Even after 20 years of tracing the same small loop, Sirameth “Heng” Piromtharaphong admits he still gets frightened when he goes running in the park. But he doesn’t run in your average green space.

“Once, I was running here [in the park] at around 4am. I was all by myself, but it felt as if someone was running right beside me,” he says, sweeping his arms in an arc and looking out at the rows of Thai-Chinese graves he weaves between for exercise. “It can get a little scary.”

Heng is one of hundreds of Sathorn residents who routinely flock to the Teochew Cemetery, located between Charoen Rat and Chan Roads, for exercise, socializing, or a brief respite in green space within an otherwise densely packed urban district.
 


The cemetery hasn’t always been such a pleasant gathering ground, though.

Founded in 1899 to provide a final resting place for Teochew migrants whose remains couldn’t be returned to their motherland, the cemetery is, in fact, three separate graveyards crammed in one. The space is administered by the Teochew Association, the Poh Teck Tung Foundation, and the Hainan Dan Family Association. It contains tens of thousands of human remains, including many that were buried without family members to care for their graves, owing to the Poh Teck Tung Foundation’s role in collecting the dead after events like car accidents (the group is occasionally referred to as Bangkok’s “body snatchers”).

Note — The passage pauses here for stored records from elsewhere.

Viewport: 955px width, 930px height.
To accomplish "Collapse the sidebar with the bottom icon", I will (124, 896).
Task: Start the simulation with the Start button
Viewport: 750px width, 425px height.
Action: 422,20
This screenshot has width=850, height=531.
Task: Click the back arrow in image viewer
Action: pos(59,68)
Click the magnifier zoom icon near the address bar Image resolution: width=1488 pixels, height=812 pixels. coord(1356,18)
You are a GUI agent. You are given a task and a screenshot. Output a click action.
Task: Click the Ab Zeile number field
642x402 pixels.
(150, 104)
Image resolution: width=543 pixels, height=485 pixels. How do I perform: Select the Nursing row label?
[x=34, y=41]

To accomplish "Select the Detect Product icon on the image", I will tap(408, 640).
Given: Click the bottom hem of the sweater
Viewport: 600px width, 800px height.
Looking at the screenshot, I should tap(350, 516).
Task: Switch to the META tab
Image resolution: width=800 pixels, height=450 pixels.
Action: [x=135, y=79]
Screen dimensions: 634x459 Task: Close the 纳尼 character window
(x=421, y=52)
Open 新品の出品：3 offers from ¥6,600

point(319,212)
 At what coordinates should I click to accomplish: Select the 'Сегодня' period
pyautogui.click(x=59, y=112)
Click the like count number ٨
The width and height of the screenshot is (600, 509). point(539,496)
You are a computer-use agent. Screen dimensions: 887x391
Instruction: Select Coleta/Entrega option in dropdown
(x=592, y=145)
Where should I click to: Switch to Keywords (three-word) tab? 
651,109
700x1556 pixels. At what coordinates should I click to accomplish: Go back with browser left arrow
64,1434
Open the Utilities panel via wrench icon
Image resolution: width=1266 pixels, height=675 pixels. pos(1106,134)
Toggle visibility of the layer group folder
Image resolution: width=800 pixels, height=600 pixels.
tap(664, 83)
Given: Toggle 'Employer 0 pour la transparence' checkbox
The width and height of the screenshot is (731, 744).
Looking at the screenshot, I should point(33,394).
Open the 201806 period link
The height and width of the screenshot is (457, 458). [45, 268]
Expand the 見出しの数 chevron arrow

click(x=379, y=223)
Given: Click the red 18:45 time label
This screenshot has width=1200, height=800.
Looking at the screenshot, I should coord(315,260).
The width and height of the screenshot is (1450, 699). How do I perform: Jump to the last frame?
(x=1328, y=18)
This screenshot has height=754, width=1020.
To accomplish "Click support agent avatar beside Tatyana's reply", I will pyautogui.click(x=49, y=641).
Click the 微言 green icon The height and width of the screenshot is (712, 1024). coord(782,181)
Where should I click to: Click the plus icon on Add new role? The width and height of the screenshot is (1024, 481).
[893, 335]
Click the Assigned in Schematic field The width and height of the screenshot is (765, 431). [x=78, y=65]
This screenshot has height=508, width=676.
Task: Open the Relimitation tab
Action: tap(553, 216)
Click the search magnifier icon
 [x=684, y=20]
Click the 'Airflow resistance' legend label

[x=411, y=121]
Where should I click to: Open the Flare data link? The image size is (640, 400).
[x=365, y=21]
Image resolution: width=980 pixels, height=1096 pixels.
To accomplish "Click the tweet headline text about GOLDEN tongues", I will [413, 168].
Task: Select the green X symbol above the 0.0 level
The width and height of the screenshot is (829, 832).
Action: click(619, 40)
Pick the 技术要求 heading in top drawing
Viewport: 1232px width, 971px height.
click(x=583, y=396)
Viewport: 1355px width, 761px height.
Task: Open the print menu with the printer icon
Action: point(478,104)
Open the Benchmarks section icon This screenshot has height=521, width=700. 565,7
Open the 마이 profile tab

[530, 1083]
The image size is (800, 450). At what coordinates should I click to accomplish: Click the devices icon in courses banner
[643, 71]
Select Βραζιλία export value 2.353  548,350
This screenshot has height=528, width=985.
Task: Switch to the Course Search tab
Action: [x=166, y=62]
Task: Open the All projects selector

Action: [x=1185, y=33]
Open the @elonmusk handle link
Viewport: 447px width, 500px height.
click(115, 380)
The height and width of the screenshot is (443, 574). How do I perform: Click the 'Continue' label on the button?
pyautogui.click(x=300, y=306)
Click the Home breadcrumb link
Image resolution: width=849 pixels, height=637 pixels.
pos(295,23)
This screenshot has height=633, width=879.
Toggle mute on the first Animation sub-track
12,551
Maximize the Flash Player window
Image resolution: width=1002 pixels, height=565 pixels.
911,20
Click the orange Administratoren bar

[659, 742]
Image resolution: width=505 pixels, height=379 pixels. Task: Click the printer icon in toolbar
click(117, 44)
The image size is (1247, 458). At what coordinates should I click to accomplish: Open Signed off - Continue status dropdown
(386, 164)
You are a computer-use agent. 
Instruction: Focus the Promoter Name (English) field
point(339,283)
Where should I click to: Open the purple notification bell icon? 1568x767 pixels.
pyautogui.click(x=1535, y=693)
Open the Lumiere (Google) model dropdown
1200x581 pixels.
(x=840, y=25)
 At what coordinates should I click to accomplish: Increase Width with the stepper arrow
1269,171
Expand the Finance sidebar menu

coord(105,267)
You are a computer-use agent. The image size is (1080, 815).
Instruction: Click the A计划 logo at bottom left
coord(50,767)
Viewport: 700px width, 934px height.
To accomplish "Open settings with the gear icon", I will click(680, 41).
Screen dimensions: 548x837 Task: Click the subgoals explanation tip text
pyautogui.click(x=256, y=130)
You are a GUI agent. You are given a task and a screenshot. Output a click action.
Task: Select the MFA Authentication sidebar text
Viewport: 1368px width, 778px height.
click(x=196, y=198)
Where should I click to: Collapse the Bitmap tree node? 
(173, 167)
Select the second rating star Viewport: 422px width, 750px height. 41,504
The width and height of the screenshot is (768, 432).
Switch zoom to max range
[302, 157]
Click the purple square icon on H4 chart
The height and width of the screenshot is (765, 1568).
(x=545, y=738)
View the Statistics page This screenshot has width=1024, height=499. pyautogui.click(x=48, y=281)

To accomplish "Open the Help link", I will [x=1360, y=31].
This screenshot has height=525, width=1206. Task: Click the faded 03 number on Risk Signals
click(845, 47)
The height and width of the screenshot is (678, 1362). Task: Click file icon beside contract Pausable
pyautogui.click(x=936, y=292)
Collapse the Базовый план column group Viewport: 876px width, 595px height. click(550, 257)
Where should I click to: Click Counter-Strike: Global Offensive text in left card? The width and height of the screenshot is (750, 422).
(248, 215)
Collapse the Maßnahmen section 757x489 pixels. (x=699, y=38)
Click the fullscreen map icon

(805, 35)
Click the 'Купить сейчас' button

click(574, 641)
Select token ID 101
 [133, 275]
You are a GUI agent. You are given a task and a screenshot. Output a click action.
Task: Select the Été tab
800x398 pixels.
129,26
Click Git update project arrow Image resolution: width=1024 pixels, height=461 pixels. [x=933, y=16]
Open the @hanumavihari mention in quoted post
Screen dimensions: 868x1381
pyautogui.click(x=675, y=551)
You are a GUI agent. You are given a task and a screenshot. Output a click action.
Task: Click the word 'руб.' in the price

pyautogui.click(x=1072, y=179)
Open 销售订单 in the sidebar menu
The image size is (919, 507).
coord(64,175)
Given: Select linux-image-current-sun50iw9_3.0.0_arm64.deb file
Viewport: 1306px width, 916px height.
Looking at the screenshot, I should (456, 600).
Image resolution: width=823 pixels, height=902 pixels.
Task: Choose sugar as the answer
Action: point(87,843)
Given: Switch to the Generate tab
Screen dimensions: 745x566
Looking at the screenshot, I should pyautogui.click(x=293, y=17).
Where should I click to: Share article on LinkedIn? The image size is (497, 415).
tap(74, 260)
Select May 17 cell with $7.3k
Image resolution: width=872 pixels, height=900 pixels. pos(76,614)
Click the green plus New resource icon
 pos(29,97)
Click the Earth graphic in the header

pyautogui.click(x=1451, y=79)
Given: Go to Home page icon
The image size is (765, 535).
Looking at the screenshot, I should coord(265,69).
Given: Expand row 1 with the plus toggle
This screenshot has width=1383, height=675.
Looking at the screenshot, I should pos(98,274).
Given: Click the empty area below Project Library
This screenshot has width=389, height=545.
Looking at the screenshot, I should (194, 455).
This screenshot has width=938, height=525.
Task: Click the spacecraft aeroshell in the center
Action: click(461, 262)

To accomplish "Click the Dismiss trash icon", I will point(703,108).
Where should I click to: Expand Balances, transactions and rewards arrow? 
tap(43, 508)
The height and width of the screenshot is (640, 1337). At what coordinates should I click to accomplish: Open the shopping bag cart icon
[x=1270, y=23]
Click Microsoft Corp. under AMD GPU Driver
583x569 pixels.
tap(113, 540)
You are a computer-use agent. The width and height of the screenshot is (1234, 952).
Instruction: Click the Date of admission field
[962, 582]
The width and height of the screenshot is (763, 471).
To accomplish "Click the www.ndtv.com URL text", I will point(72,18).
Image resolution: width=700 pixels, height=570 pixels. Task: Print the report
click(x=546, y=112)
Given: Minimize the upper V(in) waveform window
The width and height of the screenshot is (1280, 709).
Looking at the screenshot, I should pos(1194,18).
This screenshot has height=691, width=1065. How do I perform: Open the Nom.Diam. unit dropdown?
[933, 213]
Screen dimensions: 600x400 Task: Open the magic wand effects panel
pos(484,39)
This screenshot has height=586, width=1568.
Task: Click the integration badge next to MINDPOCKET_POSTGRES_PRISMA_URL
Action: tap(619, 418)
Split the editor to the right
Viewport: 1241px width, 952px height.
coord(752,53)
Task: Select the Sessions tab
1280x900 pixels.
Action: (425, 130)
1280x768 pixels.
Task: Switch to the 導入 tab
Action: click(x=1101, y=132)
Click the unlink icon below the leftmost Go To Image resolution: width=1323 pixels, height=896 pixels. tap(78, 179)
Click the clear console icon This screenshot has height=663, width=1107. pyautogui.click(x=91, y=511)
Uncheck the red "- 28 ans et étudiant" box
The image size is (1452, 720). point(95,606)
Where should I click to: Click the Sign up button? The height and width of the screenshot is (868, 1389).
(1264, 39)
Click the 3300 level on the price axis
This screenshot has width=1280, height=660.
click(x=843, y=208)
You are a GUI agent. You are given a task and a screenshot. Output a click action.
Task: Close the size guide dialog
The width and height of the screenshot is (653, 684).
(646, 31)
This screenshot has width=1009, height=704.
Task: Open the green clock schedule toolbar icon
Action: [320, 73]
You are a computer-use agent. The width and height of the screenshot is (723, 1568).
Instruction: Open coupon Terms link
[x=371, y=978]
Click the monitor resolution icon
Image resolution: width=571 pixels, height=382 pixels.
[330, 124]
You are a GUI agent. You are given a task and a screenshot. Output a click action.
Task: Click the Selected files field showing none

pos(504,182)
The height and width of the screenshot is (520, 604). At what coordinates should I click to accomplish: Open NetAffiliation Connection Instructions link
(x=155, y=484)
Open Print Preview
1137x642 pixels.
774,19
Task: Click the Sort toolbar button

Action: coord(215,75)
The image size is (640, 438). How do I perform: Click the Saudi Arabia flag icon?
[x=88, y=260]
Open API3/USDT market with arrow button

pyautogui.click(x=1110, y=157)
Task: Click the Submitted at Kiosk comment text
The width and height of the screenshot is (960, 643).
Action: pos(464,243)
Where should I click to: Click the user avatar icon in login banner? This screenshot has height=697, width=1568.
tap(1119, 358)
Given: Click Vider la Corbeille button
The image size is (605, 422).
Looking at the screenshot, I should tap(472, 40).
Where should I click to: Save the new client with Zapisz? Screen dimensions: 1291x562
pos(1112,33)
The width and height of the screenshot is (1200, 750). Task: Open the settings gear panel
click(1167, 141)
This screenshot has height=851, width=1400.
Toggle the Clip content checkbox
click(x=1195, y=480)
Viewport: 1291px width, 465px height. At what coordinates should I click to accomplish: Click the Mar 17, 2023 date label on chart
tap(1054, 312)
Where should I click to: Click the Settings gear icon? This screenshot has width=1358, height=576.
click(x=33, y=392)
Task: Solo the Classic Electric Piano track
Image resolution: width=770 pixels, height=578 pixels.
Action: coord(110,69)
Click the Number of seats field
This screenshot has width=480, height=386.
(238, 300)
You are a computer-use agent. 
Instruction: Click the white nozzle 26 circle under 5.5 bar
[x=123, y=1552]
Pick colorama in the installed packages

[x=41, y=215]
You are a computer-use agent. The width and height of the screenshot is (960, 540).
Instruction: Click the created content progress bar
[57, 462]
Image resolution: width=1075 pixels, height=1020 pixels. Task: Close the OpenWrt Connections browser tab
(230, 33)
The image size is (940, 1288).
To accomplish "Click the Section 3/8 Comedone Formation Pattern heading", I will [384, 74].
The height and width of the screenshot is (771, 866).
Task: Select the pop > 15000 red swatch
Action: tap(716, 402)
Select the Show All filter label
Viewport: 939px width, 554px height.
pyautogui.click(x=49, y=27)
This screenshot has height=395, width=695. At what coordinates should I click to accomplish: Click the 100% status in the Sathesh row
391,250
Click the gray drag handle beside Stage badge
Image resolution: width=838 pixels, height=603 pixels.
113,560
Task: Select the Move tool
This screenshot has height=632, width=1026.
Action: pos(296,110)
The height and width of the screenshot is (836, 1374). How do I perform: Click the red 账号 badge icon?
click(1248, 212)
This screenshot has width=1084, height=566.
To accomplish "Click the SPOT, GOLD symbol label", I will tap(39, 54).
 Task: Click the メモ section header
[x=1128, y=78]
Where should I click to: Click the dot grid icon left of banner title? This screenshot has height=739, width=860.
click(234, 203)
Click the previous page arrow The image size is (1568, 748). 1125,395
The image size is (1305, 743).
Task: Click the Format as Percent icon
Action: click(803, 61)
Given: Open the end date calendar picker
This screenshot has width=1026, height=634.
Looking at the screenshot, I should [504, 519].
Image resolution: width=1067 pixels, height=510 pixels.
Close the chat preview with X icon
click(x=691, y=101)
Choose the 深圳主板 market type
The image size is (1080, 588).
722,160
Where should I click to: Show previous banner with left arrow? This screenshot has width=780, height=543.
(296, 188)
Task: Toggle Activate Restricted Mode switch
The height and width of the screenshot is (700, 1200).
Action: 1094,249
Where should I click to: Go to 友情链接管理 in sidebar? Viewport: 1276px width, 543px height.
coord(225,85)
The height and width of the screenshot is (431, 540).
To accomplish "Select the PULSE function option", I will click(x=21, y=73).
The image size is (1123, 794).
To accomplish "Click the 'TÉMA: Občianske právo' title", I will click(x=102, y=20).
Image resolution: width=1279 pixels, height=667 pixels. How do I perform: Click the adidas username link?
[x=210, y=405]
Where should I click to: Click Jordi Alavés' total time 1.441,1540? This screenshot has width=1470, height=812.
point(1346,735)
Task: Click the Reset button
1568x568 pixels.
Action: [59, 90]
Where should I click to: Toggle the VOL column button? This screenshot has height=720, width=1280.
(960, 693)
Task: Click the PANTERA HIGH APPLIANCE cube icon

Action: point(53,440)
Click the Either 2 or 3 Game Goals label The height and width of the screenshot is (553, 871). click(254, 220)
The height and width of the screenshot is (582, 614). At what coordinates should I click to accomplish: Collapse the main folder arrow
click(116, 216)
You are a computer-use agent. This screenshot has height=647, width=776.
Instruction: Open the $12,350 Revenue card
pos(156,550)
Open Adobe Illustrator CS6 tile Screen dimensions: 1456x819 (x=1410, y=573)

Under the rule of Field Marshal Sarit Thanarat in the late 1950s and early 1960s, the cemetery was used as an execution site. Later, it became a common spot for suicides.

All the above had bestowed the graveyard with an unfavorable reputation among Sathorn residents, many of whom reported ghost sightings. “When I was young, this place was so haunted that not even red songthaew or taxis would dare come here,” explains Heng.

“Sometimes, taxi drivers who were dropping off passengers would turn around to find out that there was no one in the car,” he says, sharing a popular legend.

In 1996, however, the previously fenced-off graveyard was given new life. After consulting with spiritual leaders and Thai-Chinese foundation members, the Sathorn district office transformed the space into a park, offering a green lung for locals who live further away from the more crowded Lumphini Park.

In this rapidly gentrifying district, where even the living have a hard time finding a home because of soaring property values, the cemetery-turned-park has provided a blueprint for mitigating Bangkok’s ceaseless commercial development. While most cemeteries, including many of the Hakka and Hokkien burial sites in Silom, have been moved out of the city to make space for new development—an effort requiring extensive relocation planning, among other logistical hurdles—the Bangkok Protestant Cemetery on Charoenkrung Road has likewise been renovated to provide green space without exhuming the dead.
 


Sirameth “Heng” Piromtharaphong

Today, the Teochew Cemetery welcomes around 1,000 visitors a day, many of them regulars: runners like Heng who jog beneath the banyan trees and between the graves, weightlifters who use the open-air gym (only B100/month), kids who come for taekwondo lessons, basketball games, or skateboarding sessions, even elderly groups who drop in to sing karaoke classics like John Denver’s “Take Me Home, Country Roads” and Chinese love songs.

“I feel weird if I don’t come here and see my friends each day,” says Ead, a Soi St. Louis resident who sells drinks and snacks near the park entrance between rounds of laps.

“I’ve been coming to this park for over 20 years. As long as you’re respectful, you’ll never see anything unusual,” she adds, alluding to the ghosts that some believe still roam the grounds.

The space isn’t just for Thai-Chinese foundation members. It also serves the neighborhood’s diverse communities—around the corner from the park lie the Vishnu temple, a sacred site for Hindu groups, and the old, wooden Jawa mosque, built by Javanese migrants over 100 years ago and frequented by their descendants today.
 


“This park is for everyone,” says Heng. He notes that, on the day we visit, the cemetery gates have been opened up so that members of the Sikh community can safely park their cars. As it happens, there’s a cremation underway at the Vishnu temple, which explains the strange smell hanging in the air—not a regular occurrence, we’re assured.

Heng even points out that, as the park has developed, and as more and more people have begun to exercise in its leafy confines, there have been fewer reports of ghosts.

Yet despite its better qualities, the park hasn’t proven popular with everyone. “I tried to bring my mother here to exercise, but she wasn’t having any of it,” he says.

For many Sathorn residents, however, the cemetery’s transformation hasn’t just broken a long-held taboo—the benefits of regular exercise might be helping them escape an early grave.

“Running here five days a week has been good for my health,” says Heng. “Honestly, I’m more scared of hospitals than ghosts.”

Correction: A previous version of this story stated that the Vishnu Temple was a sacred site for the Sikh community. It is, rather, a sacred site for Hindu groups. The crematorium opposite is for people from all faiths and is administered by the Vishnu Temple. We apologize for the error.